Keefe Keeley, a native of the Kickapoo Valley, is co-executive director of the Savanna Institute, working with farmers to diversify and perennialize agriculture in the Upper Midwest. He is pursuing a doctoral degree at the Nelson Institute of Environmental Studies at the University of Wisconsin-Madison.

The Land Remembers: Refreshing the Memory

This summer, the University of Wisconsin Press released the Ninth Edition of Ben Logan’s beloved memoir, THE LAND REMEMBERS: The Story of a Farm and Its People, with a new introduction by Curt Meine. In this post, Meine reveals a different side of author Ben Logan.

When the University of Wisconsin Press invited me to write an introduction for a new edition of Ben Logan’s beloved memoir The Land Remembers, I thought immediately of the several opportunities I had to meet, talk, and share a podium with Ben. Ben died in 2014 at the age of 94. I did not know Ben well. On those occasions when we did meet I was struck by his easygoing demeanor, understated humor, and quiet intelligence.

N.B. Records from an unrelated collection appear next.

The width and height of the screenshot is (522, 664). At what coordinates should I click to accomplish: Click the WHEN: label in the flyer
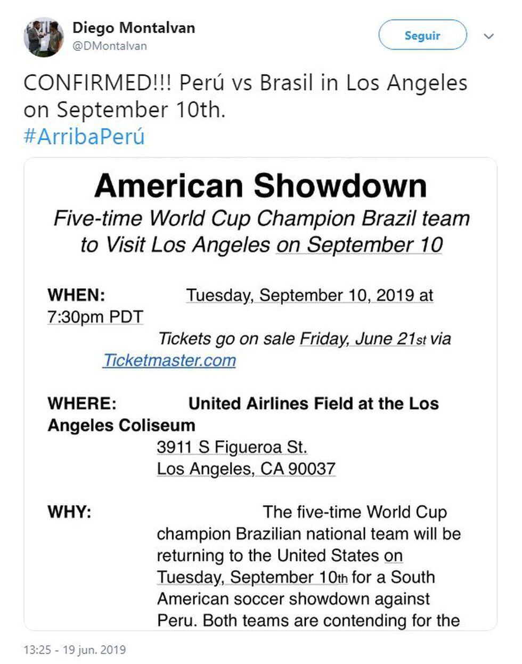76,295
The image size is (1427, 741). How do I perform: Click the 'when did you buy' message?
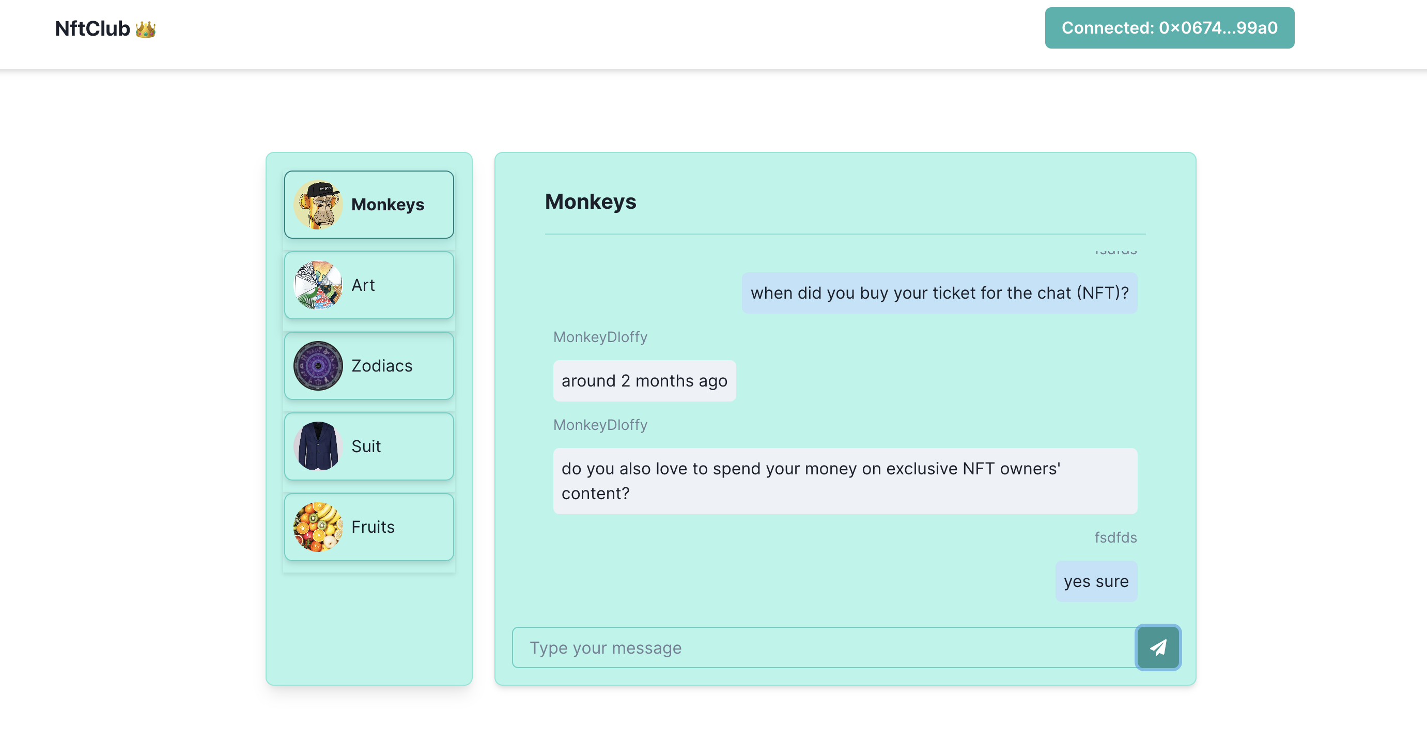coord(939,293)

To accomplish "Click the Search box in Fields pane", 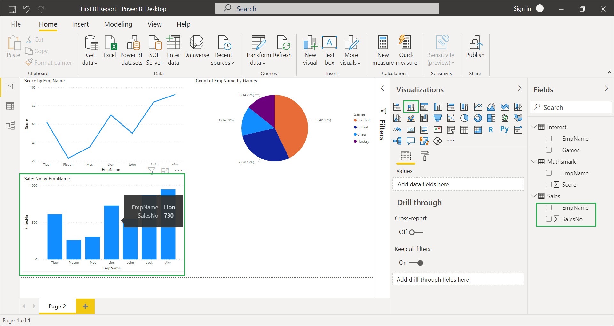I will (x=571, y=107).
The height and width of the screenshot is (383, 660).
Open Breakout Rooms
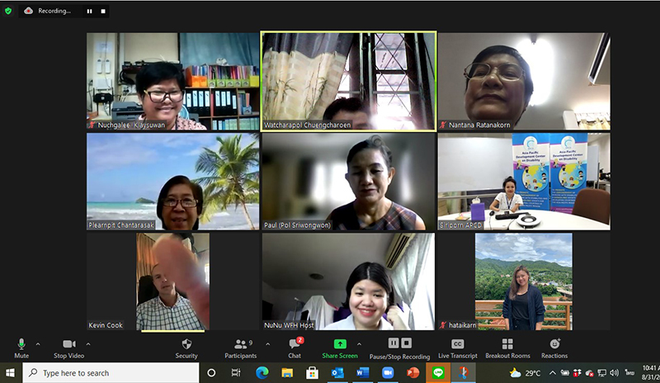507,344
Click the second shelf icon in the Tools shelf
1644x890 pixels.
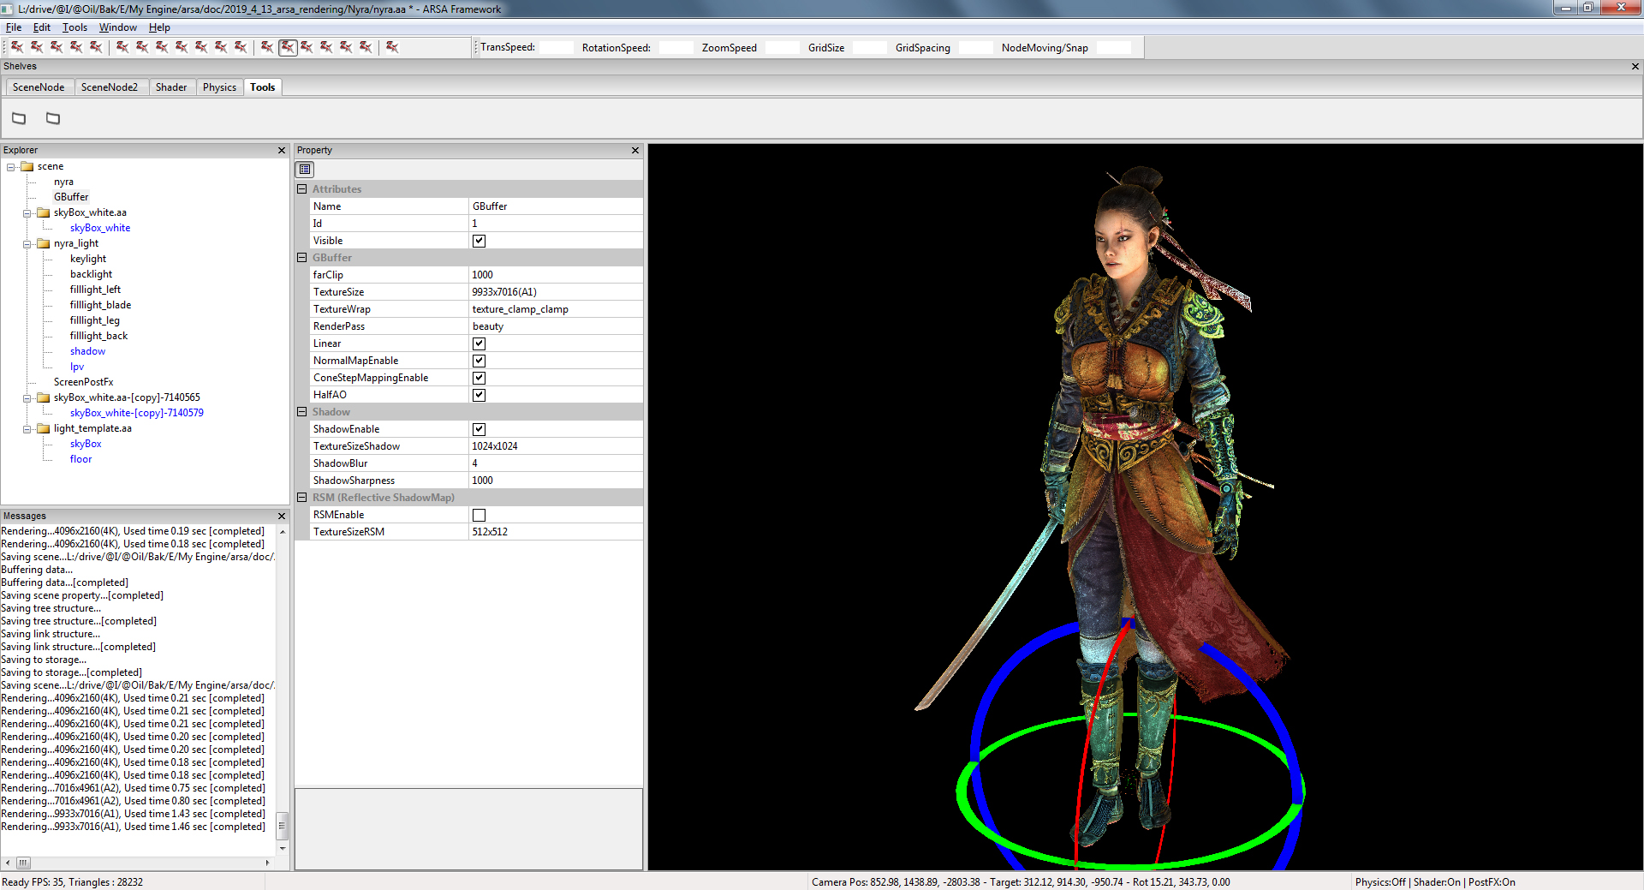52,118
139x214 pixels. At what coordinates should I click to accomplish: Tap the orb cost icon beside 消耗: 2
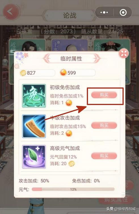pos(69,133)
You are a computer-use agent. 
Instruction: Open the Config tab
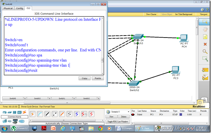tap(19, 8)
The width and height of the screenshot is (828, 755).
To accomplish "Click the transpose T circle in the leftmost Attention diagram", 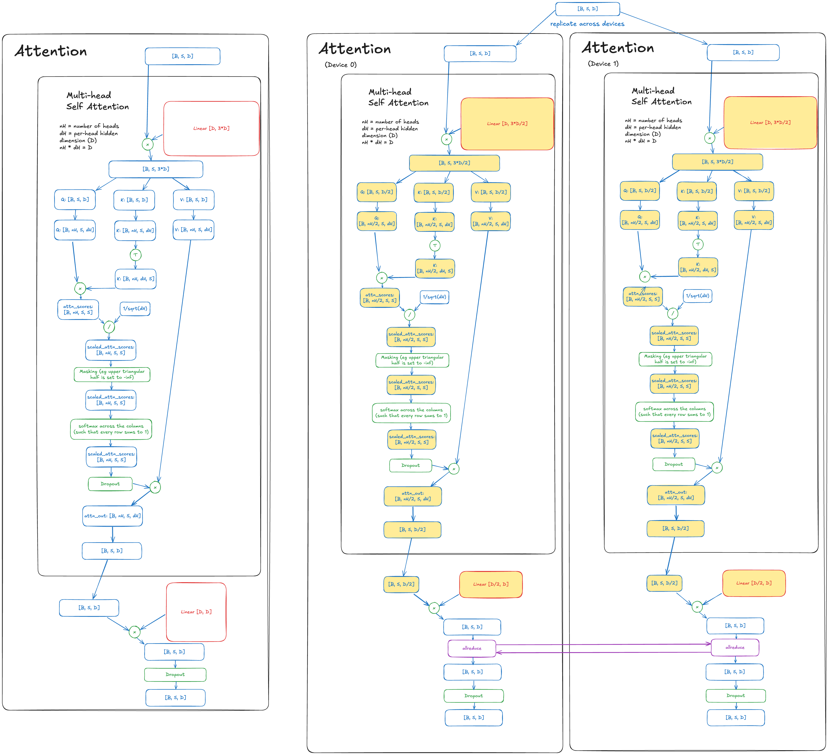I will point(136,255).
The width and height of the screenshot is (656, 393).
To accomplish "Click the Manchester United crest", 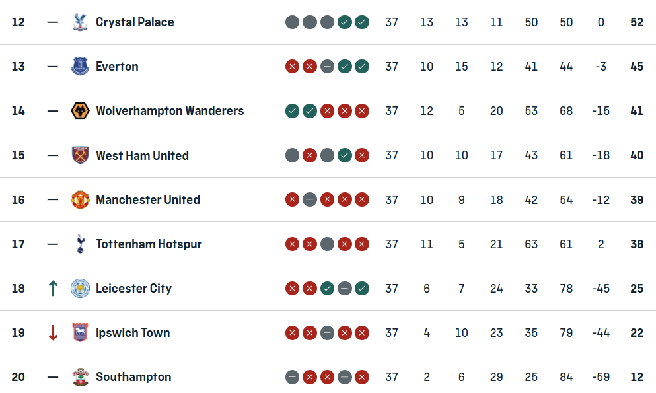I will [x=80, y=199].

He seemed a man quite at p  eace with himself.

Although we had only those few direct personal interactions, Ben and I shared a connection through the work and legacy of conservationist Aldo Leopold. Ben had studied with Leopold at the University of Wisconsin in the early 1940s, an experience that would prove to have a durable impact on Logan’s life and writing. I had written a biography of Leopold, and over the years had met and interviewed many of Leopold’s former students. Ben stood out by pursuing a career as a writer, not in conservation. Although Ben never mentions Leopold in the body of The Land Remembers, he briefly alluded to Leopold’s influence in an afterword to a 2006 (eighth!) edition:

“[H]umans are not separated from all the other living parts and places and mysteries of what Aldo Leopold called THE LAND—all things on, over, and in the earth. When I first heard him say that in a University of Wisconsin classroom, it was a moment of great discovery. His definition of land included me, made a place for me in the immense mosaic of life.”

Humans are not separated from all the other living parts and places and mysteries of THE LAND Click To Tweet

Ben Logan

Ben was only twenty years old at the time. His sensitivity to the land, and to the human and natural relationships inherent in land, has many sources in his life, education, and career. But that “great discovery” on campus in Madison would lend a unity to the narrative of Ben’s life and to the story he would ultimately commit to the pages of The Land Remembers. It would also give the book a universality that allowed it to appeal to readers far removed from the Kickapoo Valley ridgetop farm in southwestern Wisconsin where it is set. In remembering his own childhood on the land, Ben tapped into the widely shared human need to re-member ourselves.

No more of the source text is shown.